What happens during normal hardware failure?
Doesn’t this intervention lead to less flexibility, or to a reduction in high availability? Clearly not. Let’s take a look at the various failure scenarios.
ESXi host failure
If one of the two hosts in DC1 fails, the remaining host will try to take over the VM workloads. If the resources of the host aren’t sufficient to take the load, our soft DRS rule will ensure that VMs can also be temporarily run on hosts in DC2. After the problem is resolved, DRS will migrate the VMs back.
Storage failure
In case of a storage failure, all VMs will perform a transparent path failover. This won’t cause any problems, because every LUN is accessible on every storage. After eliminating the problem, all VMs will access their local LUN on their local storage unit via their preferred (local) paths.
Proper planning
Of course, you have to spend a few thoughts in advance. The resource requirements (RAM, CPU) should be distributed more or less equally between the two data centers. Also the allocation of storage, or more precisely the accesses to it (i/o) should be even on average. VMs with active data exchange should be grouped on the same data center. This keeps the paths of the data packets short. If possible, several LUNs should be grouped into datastore clusters for each side. This will give storage-DRS flexibility for load balancing.

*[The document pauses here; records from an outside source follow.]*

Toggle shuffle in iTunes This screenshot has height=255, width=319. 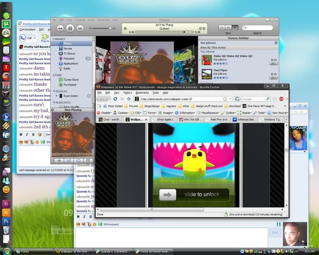pyautogui.click(x=69, y=161)
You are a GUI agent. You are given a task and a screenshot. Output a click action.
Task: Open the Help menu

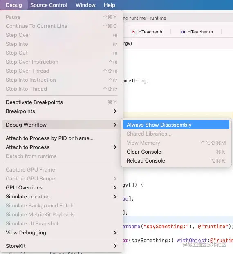110,5
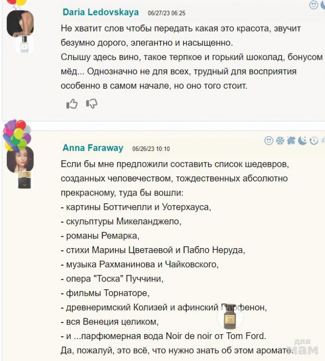
Task: Click the smiley icon on Daria's review
Action: tap(314, 5)
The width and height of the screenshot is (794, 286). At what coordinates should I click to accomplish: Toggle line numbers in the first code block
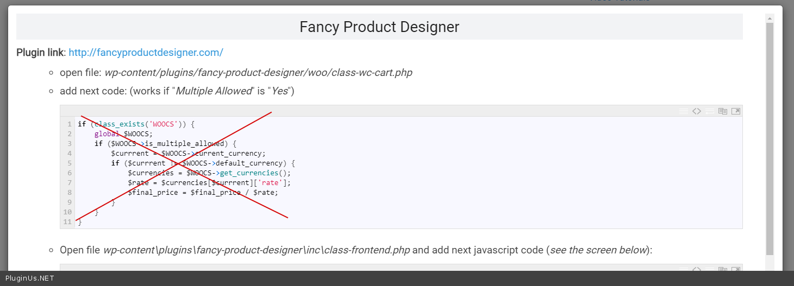pos(684,111)
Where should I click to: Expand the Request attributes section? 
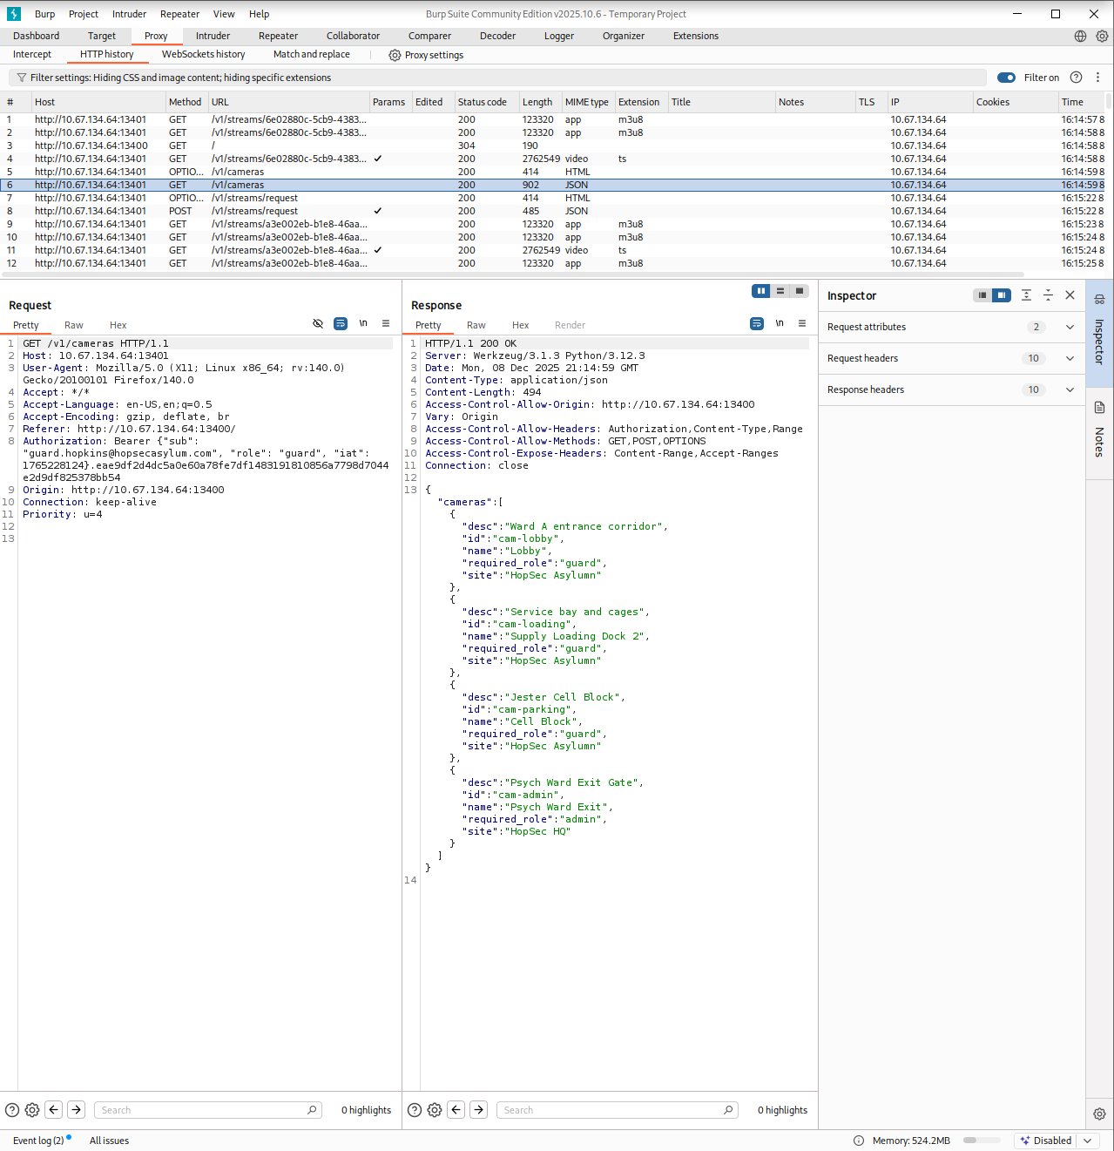[1070, 327]
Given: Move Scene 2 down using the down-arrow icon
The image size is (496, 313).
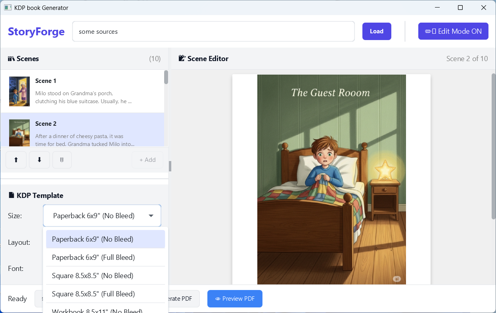Looking at the screenshot, I should click(x=39, y=159).
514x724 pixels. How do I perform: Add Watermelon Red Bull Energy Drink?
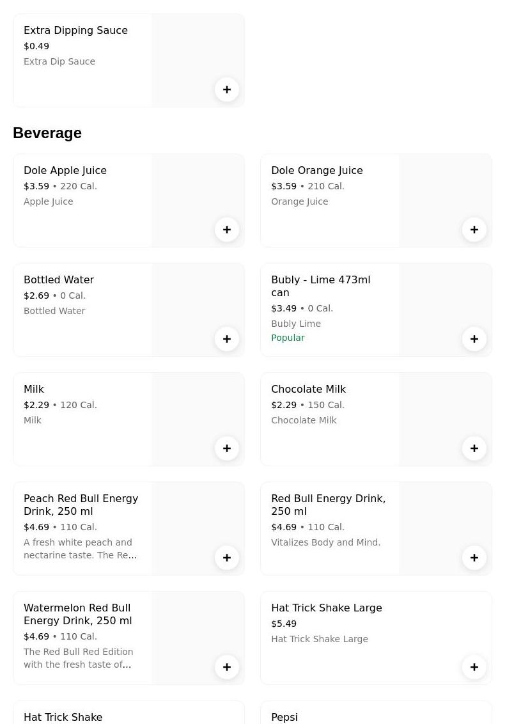227,667
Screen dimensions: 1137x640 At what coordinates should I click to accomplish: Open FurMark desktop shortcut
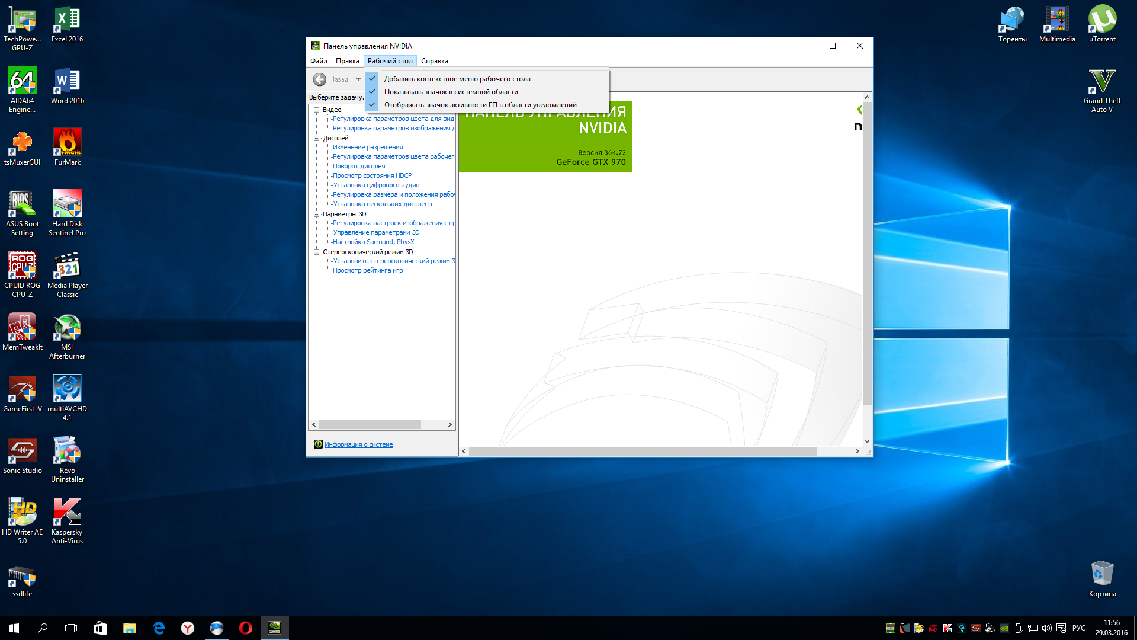68,143
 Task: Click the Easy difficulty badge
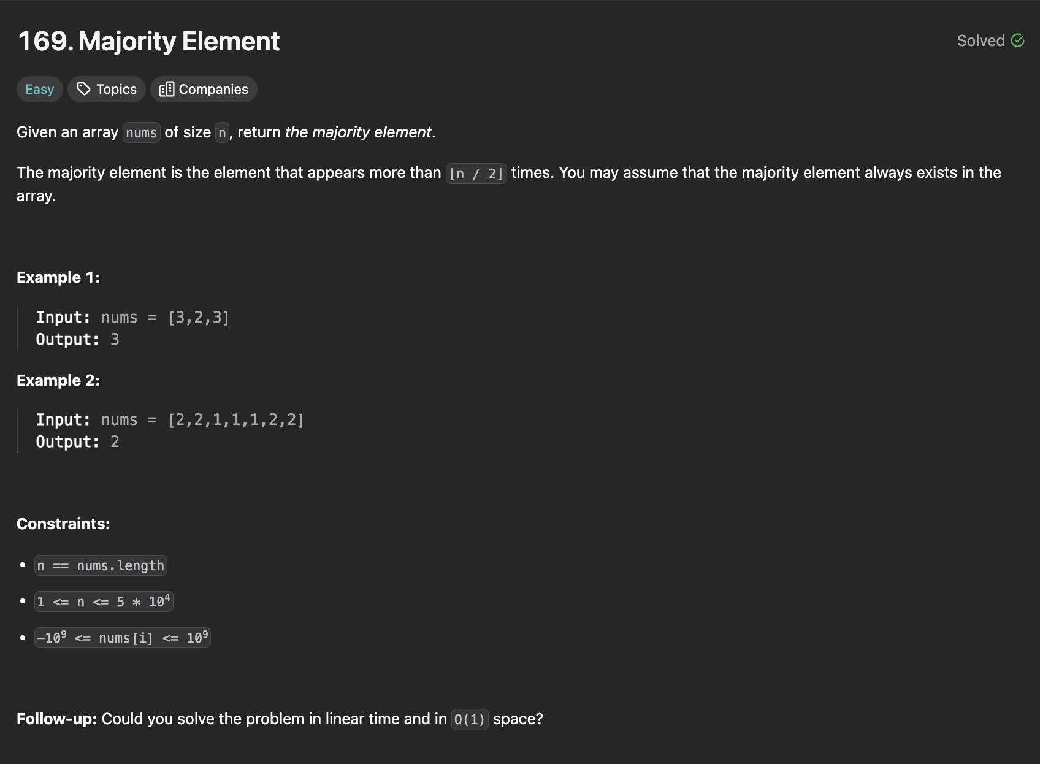pyautogui.click(x=40, y=89)
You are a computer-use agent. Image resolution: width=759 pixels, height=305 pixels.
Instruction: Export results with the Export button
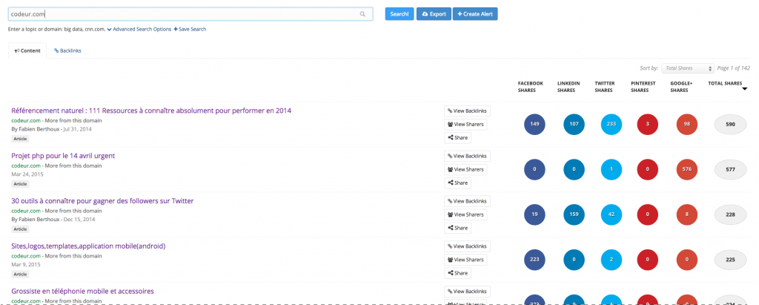[434, 14]
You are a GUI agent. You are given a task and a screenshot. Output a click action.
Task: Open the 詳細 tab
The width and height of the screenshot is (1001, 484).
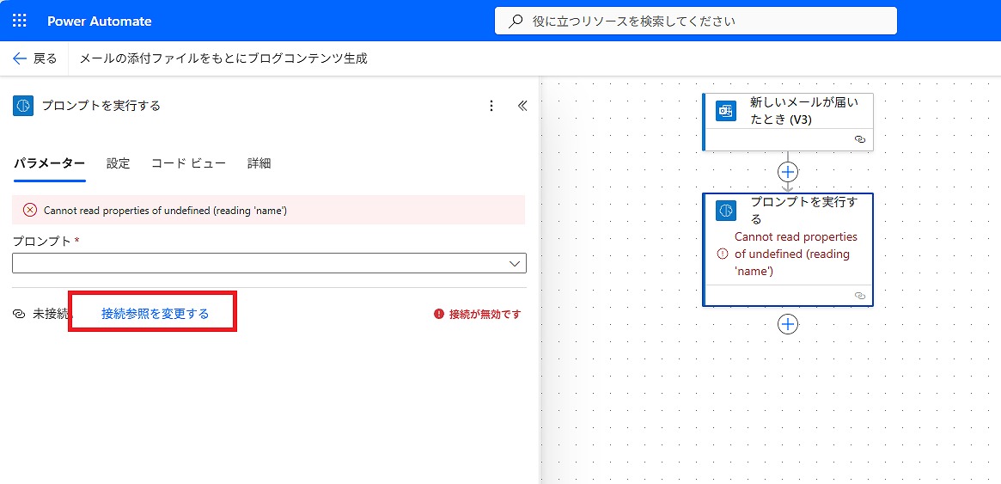[x=259, y=163]
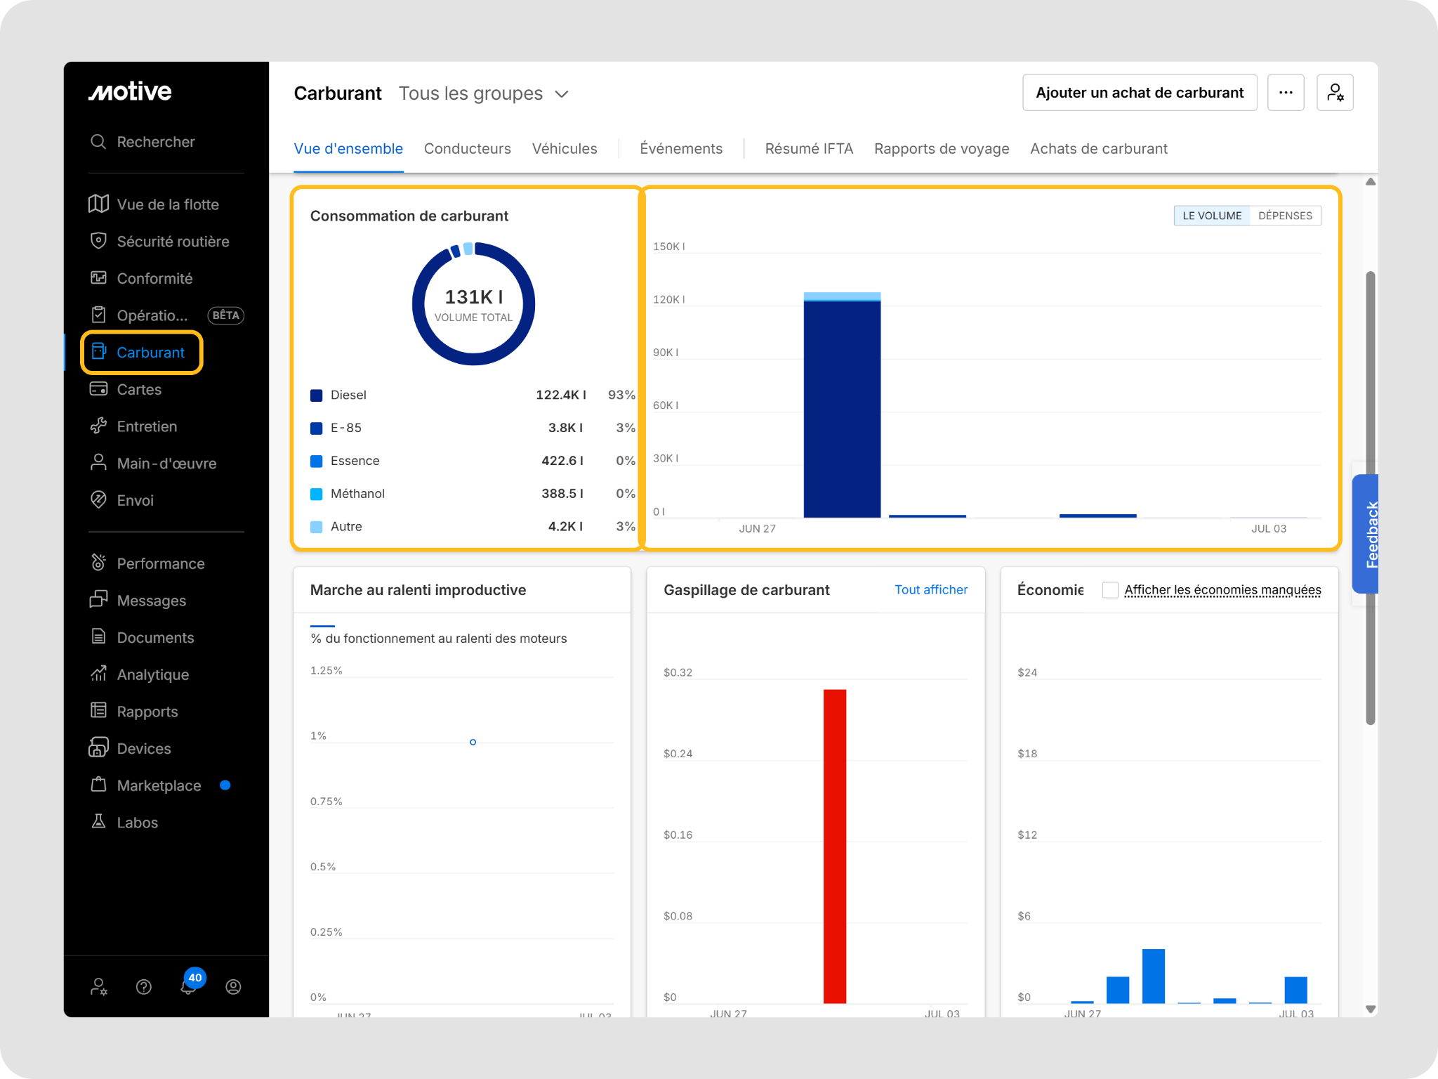1438x1079 pixels.
Task: Click Ajouter un achat de carburant
Action: [x=1140, y=93]
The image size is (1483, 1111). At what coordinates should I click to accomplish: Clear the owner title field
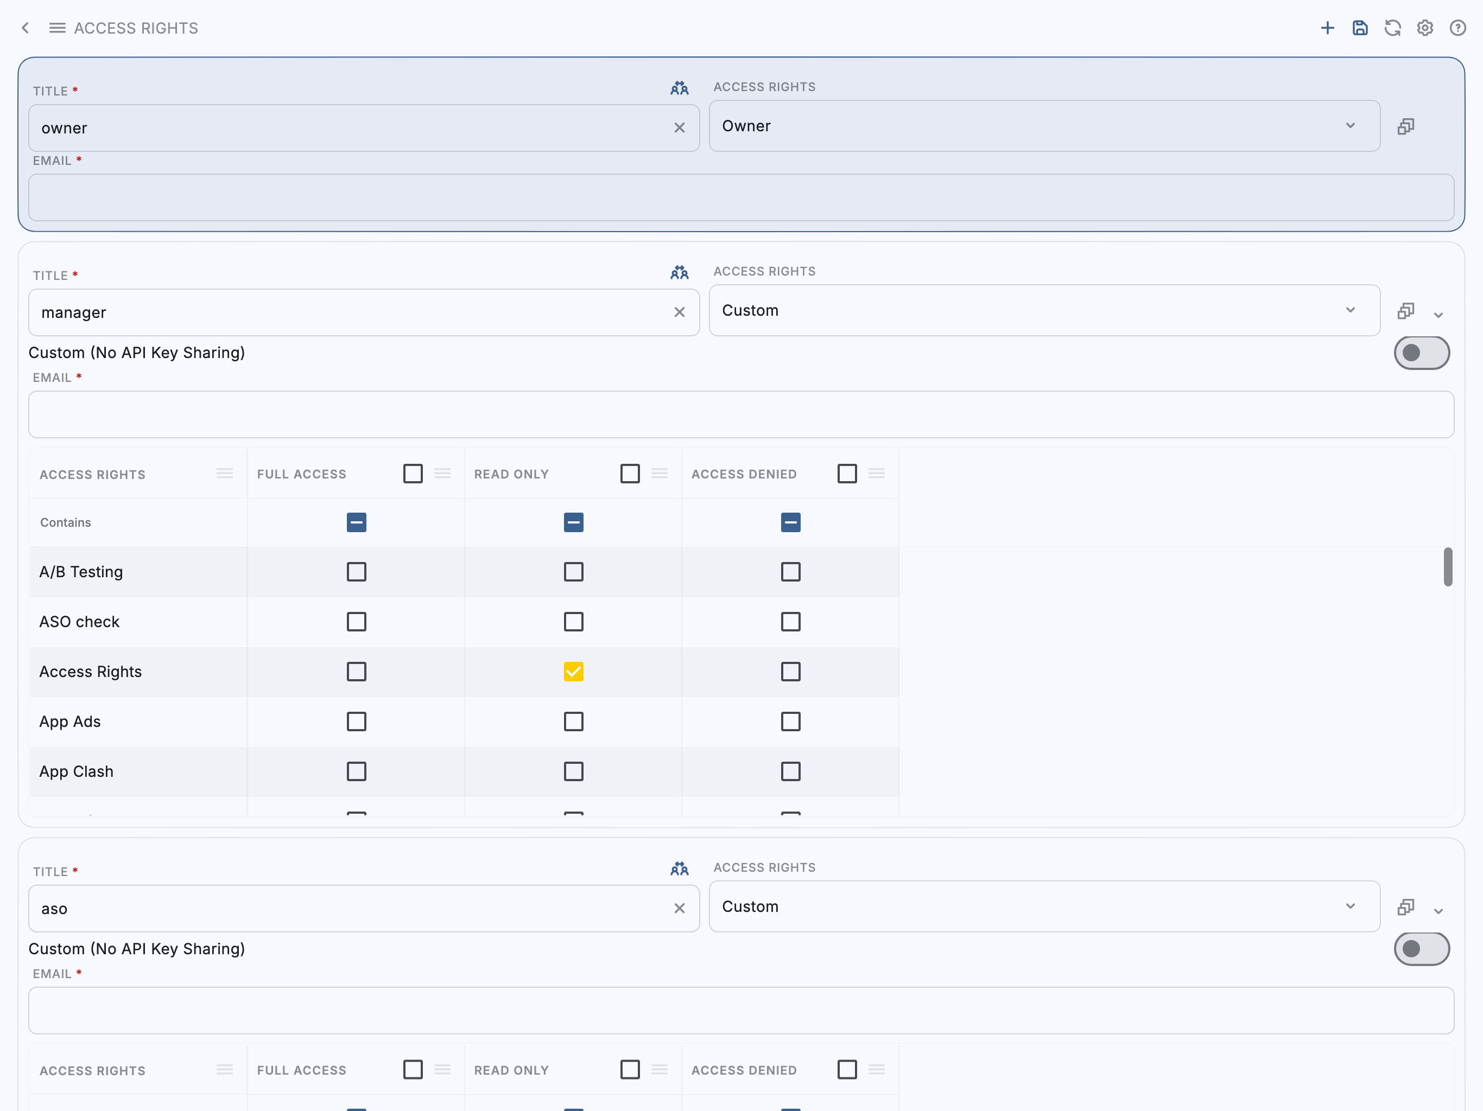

The total cluster load should be sized in such a way that even in case of failure of an entire data center, there’ll be still enough resources to run all VMs. This can be achieved with HA admission control.
If it turns out that VMs should change sides, it is important that the data store is also changed accordingly. If you don’t show discipline here, you’ll end up in a situation I’ve outlined in the beginning.
Tools
There are a number of useful tools to help you make the right sizing. VMware vRealize Operations can provide deep insight into the resource requirements of your VMs and might help you to plan resource allocation or redistribution, if necessary. VMware vRealize Network Insight can answer questions about inter-VM communication.
With limited budget you can utilize free software like RVTools. It’ll give you a good insight to all VMs, datastores, memory and CPU-requirement. Although it won’t provide any information about i/o you can use esxtop together with Perfmon to enrich the data gained with RVTools.